The ruling did not provide clear rules for applying its appearance-based test for violations of the Voting Rights Act of 1965. On the issue of compassionate race-conscious state actions that may propose to increase minority involvement in the political process, the Court appears to say that some benign discrimination is acceptable, but it is not too obvious and exposes the purposes of the irregular districting. The Court accepted race as one factor in decision-making but not the lone factor. In a democratic society, voting allows the electors to select their governors. Argued on April 20, 1993, the appeal came from the United States District Court for the Eastern District of North Carolina.
To comply with 5 of the Voting Rights Act of 1965 - which prohibits a covered jurisdiction from implementing changes in a "standard, practice, or procedure concerning voting" without federal authorization - North Carolina submitted to the Attorney General a congressional reapportionment plan with one majority-Black district.

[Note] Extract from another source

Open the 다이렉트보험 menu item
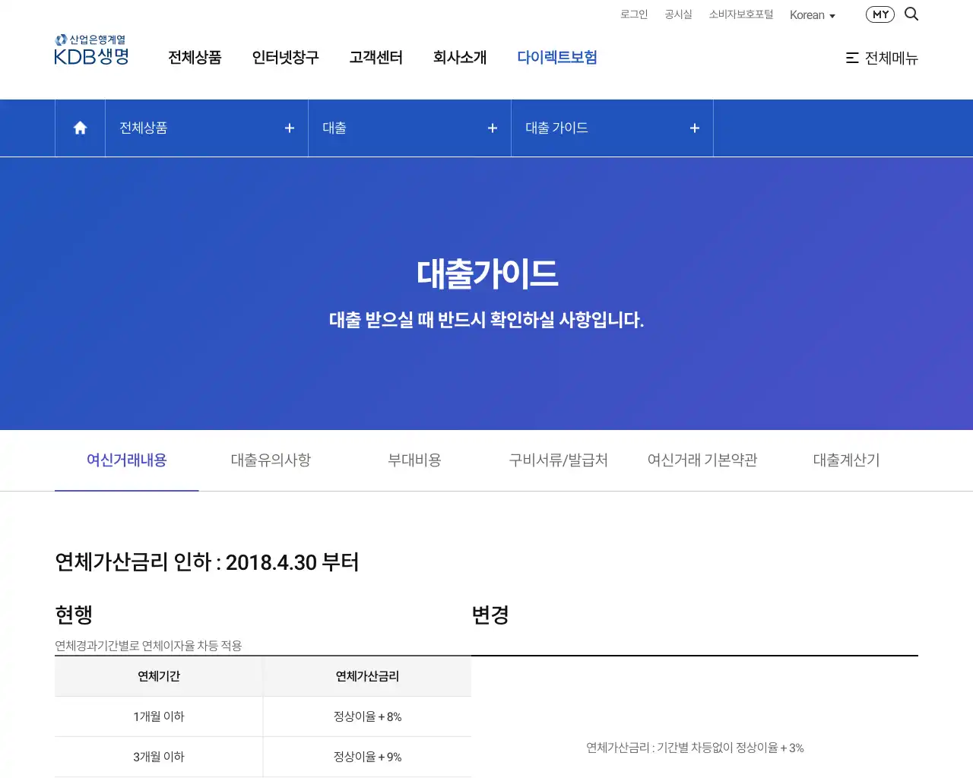Viewport: 973px width, 778px height. click(556, 58)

The Attorney General objected to the plan because a second district could have been created to give effect to minority voting strength in the State's south-central to southeastern region. The State's revised plan contained a second majority-Black district in the north-central region.
The new district stretched approximately 160 miles along Interstate 85 and is no wider than the highway for much of its length. Appellants, five North Carolina residents, filed this action against appellee state and federal officials, claiming that the State had created an unconstitutional racial gerrymander in violation of, among other things, the Fourteenth Amendment. They alleged that the two districts concentrated a majority of Black voters arbitrarily without regard to considerations such as compactness, contiguousness, geographical boundaries, or political subdivisions to create congressional districts along racial lines and to ensure the election of two Black representatives.

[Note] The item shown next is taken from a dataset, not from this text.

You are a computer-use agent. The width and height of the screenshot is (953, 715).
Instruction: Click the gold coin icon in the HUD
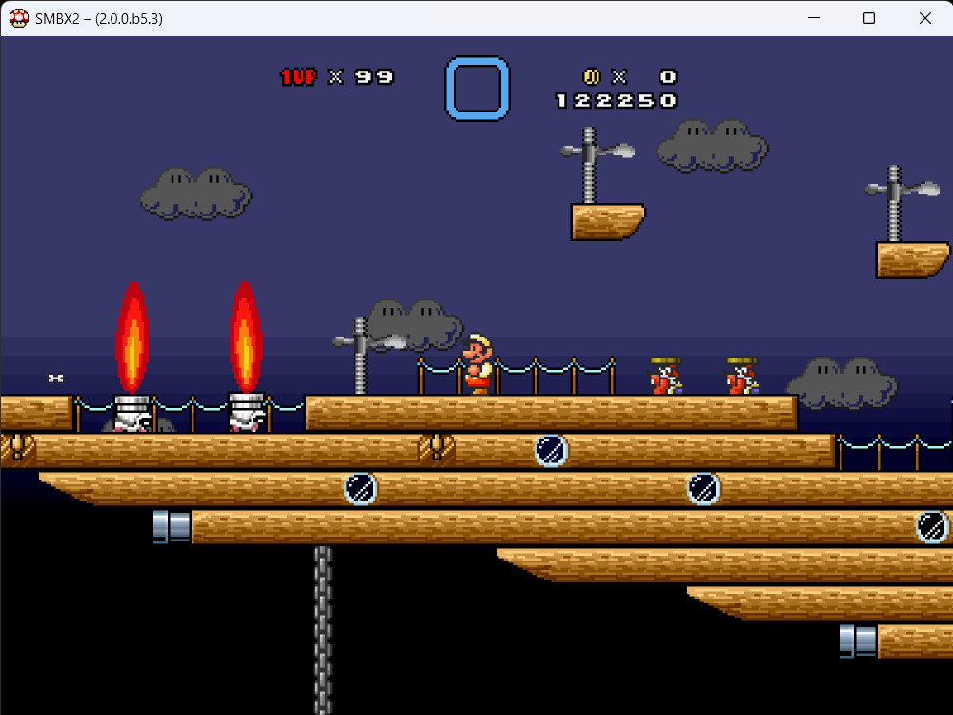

Argued on April 20th of that year, the three-judge District Court held that it lacked subject matter jurisdiction over the federal appellees. It also dismissed the complaint against the state appellees, finding, among other things, that, under United Jewish Organizations of Williamsburgh, Inc. v. Carey, 430 U.S. 144 (UJO), appellants had failed to state an equal protection claim. This was because favoring minority voters was not discriminatory in the constitutional sense, and the plan did not lead to the proportional underrepresentation of white voters statewide. [509 U.S. 630, 2].

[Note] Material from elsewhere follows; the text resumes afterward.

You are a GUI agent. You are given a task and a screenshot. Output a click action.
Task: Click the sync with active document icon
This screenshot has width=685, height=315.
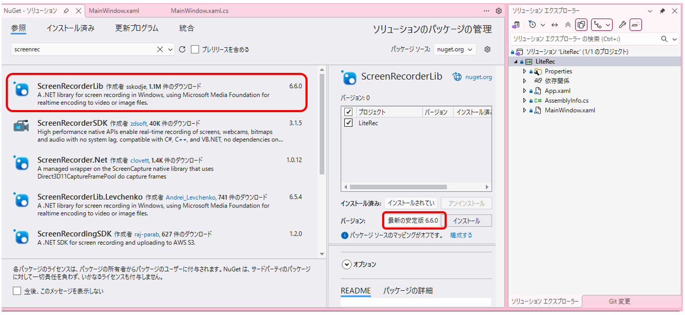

Yes, the Shaw case fought voter suppression. The Court held that although North Carolina's reapportionment plan was racially neutral, the resulting district shape was bizarre enough to suggest that it constituted an effort to separate voters into different districts based on race. The unusual district, perhaps created by noble intentions, seemed to exceed what was reasonably necessary to avoid racial imbalances. After concluding that the residents' claim did give rise to an equal protection challenge, the Court remanded - adding that in the absence of contradictory evidence, the District Court would have to decide whether or not some compelling governmental interest justified North Carolina's plan.